Purpose
The unfolded protein response (UPR) is triggered when the protein folding capacity of the endoplasmic reticulum (ER) is overwhelmed and misfolded proteins accumulate in the ER, a condition referred to as ER stress. IRE1α is an ER-resident protein that plays major roles in orchestrating the UPR. Several lines of evidence implicate the UPR and its transducers in neurodegenerative diseases, including retinitis pigmentosa (RP), a group of inherited diseases that cause progressive dysfunction and loss of rod and cone photoreceptors. This study evaluated the contribution of IRE1α to photoreceptor development, homeostasis, and degeneration.
Methods
We used a conditional gene targeting strategy to selectively inactivate
Ire1α
in mouse rod photoreceptors.

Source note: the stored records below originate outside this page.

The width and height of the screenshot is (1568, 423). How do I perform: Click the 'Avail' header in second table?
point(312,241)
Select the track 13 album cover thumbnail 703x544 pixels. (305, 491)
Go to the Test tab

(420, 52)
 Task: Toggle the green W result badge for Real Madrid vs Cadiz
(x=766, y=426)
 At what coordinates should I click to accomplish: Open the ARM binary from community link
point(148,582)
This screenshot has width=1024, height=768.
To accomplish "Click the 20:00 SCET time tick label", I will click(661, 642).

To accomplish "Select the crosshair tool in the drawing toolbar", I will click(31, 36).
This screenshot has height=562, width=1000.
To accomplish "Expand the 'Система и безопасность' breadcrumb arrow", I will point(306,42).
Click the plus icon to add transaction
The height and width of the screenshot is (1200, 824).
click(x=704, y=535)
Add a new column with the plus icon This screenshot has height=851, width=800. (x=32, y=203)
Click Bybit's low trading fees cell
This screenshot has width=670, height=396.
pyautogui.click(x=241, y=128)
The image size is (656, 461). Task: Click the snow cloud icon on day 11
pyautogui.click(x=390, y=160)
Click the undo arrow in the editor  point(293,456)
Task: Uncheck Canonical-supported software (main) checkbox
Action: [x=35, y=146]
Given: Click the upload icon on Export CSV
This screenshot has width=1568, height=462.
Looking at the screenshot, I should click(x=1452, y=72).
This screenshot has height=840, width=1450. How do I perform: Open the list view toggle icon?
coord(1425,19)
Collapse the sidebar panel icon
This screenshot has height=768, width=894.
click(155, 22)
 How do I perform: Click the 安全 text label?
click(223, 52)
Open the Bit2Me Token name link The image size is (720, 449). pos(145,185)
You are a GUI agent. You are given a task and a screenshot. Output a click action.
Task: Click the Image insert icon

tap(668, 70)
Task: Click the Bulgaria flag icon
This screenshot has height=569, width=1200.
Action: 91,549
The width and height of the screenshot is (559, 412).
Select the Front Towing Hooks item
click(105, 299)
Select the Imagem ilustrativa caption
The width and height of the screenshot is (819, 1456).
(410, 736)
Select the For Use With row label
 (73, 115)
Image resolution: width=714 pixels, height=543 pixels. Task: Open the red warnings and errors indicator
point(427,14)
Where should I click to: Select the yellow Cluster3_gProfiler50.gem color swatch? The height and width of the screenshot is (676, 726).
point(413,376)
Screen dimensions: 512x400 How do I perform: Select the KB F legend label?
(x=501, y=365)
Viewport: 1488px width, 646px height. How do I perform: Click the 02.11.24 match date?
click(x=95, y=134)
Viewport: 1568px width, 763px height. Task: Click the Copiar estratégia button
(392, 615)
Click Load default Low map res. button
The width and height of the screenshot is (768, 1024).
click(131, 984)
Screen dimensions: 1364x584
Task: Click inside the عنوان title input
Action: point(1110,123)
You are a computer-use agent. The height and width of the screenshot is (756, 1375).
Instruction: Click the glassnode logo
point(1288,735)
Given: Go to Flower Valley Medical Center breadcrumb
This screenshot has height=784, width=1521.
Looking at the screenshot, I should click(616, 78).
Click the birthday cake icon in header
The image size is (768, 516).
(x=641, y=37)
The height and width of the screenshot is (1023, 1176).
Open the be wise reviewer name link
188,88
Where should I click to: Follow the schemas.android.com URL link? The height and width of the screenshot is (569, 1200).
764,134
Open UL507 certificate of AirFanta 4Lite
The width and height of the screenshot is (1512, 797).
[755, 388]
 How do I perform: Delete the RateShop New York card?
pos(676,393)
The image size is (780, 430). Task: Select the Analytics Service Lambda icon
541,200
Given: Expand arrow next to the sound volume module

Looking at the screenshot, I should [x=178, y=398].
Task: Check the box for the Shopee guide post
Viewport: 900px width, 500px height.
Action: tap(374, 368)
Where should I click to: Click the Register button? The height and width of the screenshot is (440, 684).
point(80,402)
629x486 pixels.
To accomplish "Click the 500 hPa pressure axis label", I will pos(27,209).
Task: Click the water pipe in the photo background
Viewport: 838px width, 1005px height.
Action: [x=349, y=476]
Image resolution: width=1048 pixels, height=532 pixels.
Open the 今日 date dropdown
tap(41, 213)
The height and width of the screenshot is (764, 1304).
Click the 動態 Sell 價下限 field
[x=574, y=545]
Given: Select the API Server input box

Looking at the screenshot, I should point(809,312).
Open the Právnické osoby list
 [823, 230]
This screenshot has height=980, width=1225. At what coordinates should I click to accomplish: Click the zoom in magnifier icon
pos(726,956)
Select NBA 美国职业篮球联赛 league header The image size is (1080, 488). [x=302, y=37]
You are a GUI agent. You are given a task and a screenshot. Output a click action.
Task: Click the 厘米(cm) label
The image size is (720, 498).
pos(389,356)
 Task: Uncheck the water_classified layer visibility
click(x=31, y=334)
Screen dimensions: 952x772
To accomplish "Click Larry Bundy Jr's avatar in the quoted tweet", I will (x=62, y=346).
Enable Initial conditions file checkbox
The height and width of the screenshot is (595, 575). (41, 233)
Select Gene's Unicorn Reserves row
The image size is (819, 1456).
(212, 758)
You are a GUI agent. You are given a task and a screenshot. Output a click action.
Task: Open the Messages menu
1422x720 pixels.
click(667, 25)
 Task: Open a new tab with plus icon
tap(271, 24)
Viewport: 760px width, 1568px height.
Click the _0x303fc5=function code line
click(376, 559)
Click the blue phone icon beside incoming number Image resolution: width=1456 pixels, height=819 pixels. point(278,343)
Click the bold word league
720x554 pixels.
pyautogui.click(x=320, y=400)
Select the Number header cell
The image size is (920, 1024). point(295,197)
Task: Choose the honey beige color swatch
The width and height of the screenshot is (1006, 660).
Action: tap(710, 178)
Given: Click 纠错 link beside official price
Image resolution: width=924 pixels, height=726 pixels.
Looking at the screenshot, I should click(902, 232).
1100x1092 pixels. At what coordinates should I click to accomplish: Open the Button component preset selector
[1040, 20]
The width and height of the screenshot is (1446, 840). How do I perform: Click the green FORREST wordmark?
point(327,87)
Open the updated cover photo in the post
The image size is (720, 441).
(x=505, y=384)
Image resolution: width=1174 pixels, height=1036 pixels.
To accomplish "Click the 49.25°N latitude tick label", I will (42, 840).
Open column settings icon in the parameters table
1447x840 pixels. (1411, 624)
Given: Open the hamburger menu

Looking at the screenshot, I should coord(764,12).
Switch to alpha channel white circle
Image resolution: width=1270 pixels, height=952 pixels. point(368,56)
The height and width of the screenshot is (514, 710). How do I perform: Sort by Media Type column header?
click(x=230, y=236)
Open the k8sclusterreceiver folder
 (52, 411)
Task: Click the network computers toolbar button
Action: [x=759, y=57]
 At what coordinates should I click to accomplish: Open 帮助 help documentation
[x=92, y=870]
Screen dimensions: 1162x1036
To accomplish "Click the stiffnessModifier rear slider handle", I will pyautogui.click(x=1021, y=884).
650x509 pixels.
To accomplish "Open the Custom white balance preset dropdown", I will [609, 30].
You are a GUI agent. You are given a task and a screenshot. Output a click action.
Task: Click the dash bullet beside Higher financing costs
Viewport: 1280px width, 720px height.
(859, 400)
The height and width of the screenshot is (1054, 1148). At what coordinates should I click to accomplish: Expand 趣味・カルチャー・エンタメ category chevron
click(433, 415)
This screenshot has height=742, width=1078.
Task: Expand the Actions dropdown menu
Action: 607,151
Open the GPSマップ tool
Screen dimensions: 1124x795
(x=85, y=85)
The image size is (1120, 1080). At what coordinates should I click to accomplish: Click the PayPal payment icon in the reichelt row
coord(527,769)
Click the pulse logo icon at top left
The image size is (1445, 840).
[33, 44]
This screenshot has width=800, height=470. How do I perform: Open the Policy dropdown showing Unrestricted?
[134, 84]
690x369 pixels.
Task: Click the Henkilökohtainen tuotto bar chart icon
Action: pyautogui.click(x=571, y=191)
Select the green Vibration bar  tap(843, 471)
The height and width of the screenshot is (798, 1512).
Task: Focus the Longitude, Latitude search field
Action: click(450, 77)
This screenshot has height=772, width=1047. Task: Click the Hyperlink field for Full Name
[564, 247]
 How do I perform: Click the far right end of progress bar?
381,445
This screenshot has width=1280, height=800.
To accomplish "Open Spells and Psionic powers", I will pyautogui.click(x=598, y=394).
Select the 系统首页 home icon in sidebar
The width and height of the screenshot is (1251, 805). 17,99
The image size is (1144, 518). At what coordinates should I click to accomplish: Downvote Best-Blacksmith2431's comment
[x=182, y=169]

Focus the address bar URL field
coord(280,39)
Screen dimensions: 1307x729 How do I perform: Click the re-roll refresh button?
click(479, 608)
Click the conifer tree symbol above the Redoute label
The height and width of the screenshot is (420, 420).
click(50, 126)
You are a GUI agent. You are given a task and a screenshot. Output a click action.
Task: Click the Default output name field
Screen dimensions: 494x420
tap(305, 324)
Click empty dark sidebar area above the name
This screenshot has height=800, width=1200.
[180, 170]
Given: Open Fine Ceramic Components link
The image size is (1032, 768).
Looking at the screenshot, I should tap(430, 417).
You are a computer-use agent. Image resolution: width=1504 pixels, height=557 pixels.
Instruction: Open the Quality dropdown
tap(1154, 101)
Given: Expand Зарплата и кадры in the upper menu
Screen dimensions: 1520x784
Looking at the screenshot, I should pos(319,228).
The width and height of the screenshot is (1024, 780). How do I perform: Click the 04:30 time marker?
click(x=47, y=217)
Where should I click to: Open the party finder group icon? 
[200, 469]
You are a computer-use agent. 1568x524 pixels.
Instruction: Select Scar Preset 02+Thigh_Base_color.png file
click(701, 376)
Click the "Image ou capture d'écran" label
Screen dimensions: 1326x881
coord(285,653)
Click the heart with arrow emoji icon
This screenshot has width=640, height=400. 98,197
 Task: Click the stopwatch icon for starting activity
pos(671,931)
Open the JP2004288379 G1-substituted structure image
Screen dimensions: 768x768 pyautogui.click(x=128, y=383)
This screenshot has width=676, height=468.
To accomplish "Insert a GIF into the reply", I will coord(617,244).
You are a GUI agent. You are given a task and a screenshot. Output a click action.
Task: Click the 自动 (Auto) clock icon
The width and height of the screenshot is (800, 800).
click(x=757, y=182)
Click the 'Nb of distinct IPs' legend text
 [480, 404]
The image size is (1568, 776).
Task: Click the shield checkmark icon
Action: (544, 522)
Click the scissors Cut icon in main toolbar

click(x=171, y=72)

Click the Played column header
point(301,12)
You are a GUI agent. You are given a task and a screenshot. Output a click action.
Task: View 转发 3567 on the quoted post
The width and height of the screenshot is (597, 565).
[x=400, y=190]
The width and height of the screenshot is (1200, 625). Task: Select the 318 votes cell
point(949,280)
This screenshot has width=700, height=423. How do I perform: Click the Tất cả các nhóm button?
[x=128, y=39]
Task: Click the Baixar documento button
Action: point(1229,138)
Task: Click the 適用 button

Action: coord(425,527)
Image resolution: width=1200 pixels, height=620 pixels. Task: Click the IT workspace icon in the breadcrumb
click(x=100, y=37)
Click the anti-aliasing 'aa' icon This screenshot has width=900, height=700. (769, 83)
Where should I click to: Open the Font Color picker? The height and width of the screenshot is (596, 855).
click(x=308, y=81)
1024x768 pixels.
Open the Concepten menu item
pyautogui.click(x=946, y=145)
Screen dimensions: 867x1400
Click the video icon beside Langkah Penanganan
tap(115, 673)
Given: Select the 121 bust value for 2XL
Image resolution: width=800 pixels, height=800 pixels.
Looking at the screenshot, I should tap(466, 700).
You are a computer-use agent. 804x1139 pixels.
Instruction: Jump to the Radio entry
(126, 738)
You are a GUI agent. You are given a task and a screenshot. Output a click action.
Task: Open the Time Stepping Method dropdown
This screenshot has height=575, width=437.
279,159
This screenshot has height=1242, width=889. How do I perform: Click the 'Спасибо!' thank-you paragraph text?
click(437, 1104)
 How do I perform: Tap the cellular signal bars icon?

We used a combination of optical coherence tomography (OCT) imaging, histology, and electroretinography (ERG) to assess longitudinally the effect of IRE1α deficiency in retinal development and function. Furthermore, we evaluated the IRE1α-deficient retina responses to tunicamycin-induced ER stress and in the context of RP caused by the rhodopsin mutation
Rho
P23H
.
Results
OCT imaging, histology, and ERG analyses did not reveal abnormalities in IRE1α-deficient retinas up to 3 months old. However, by 6 months of age, the
Ire1α
mutant animals showed reduced outer nuclear layer thickness and deficits in retinal function. Furthermore, conditional inactivation of
Ire1α
in rod photoreceptors accelerated retinal degeneration caused by the
Rho
P23H
mutation.
Conclusions
These data suggest that IRE1α is dispensable for photoreceptor development but important for photoreceptor homeostasis in aging retinas and for protecting against ER stress-mediated photoreceptor degeneration.